Problem to solve: Among the records below, find the line that has "Screen dimensions: 800x466"; from there, give the lines again exactly, and stop after the line that has "Expand the .idea".

Records supplied:

========================

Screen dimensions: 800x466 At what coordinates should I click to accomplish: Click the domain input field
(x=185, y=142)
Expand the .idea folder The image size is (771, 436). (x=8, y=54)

========================

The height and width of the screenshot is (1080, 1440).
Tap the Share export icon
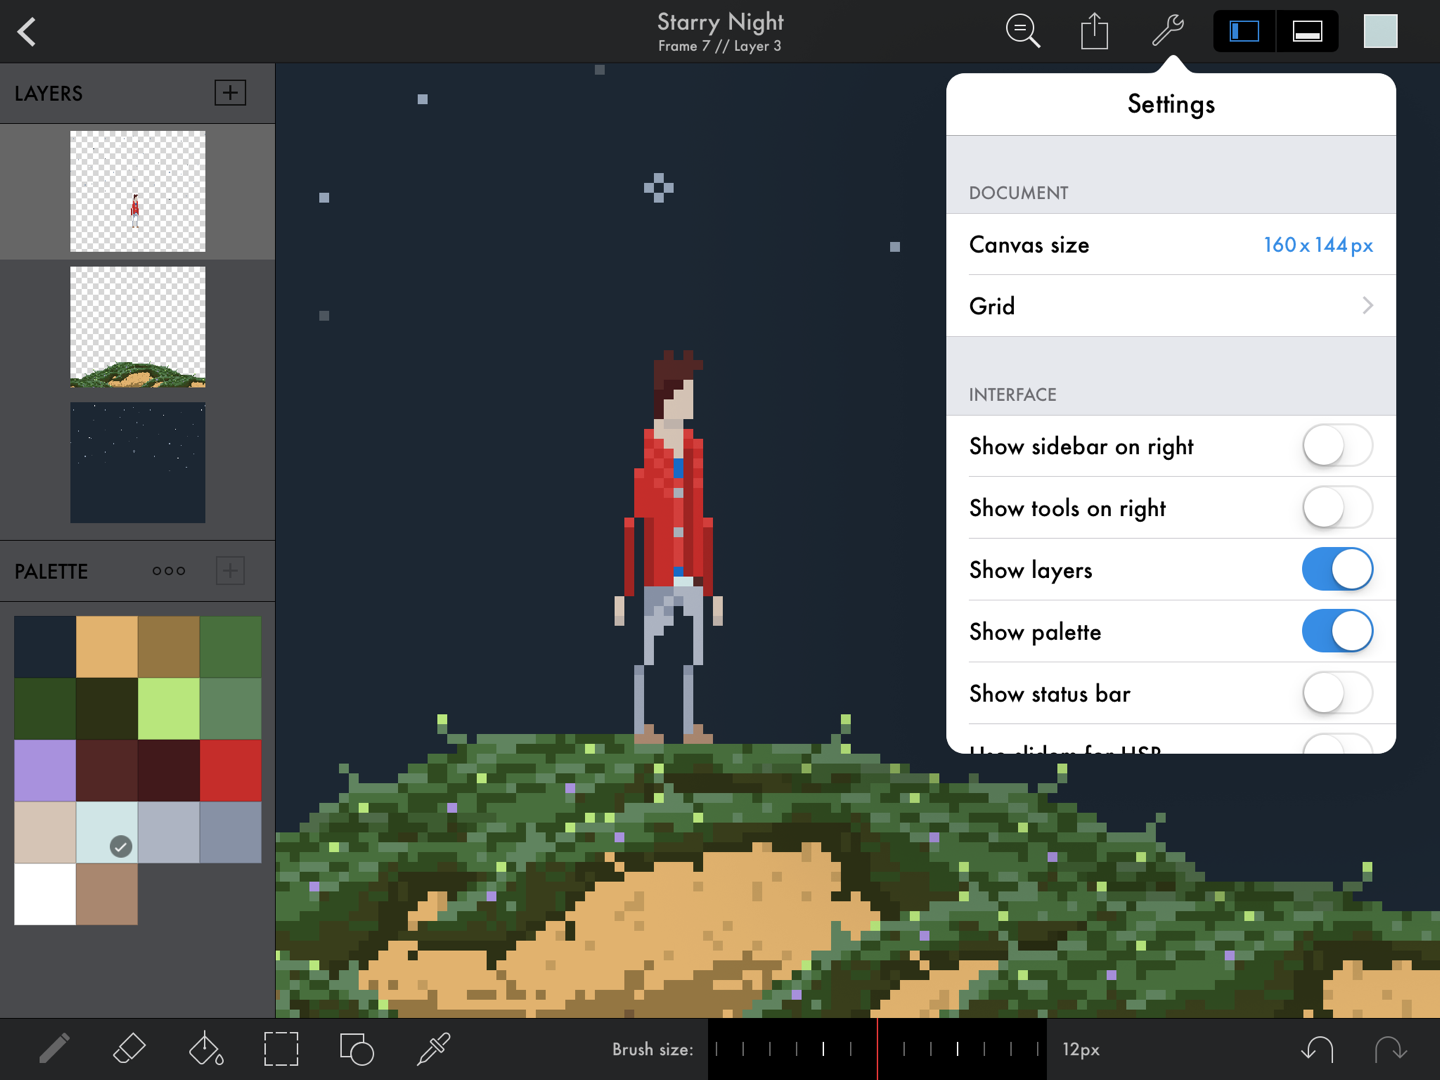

========================

Exercise solution:
Screen dimensions: 800x466 At what coordinates should I click to accomplish: Click the domain input field
(x=185, y=142)
Expand the .idea folder The image size is (771, 436). (x=8, y=54)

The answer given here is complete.